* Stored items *
--- START ---

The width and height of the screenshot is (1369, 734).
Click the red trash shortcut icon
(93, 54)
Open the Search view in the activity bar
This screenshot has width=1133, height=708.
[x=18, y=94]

--- END ---
--- START ---

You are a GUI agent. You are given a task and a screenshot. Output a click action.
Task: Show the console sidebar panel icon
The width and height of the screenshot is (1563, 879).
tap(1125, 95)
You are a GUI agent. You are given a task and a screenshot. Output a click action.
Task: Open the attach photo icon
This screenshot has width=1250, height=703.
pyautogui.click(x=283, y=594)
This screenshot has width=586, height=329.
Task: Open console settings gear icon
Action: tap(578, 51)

--- END ---

* What this task involves *
Give only the lines from the one holding "Task: Show the console sidebar panel icon" through the one holding "Task: Open the attach photo icon", each restated exactly as it appears above.

* Answer section *
Task: Show the console sidebar panel icon
The width and height of the screenshot is (1563, 879).
tap(1125, 95)
You are a GUI agent. You are given a task and a screenshot. Output a click action.
Task: Open the attach photo icon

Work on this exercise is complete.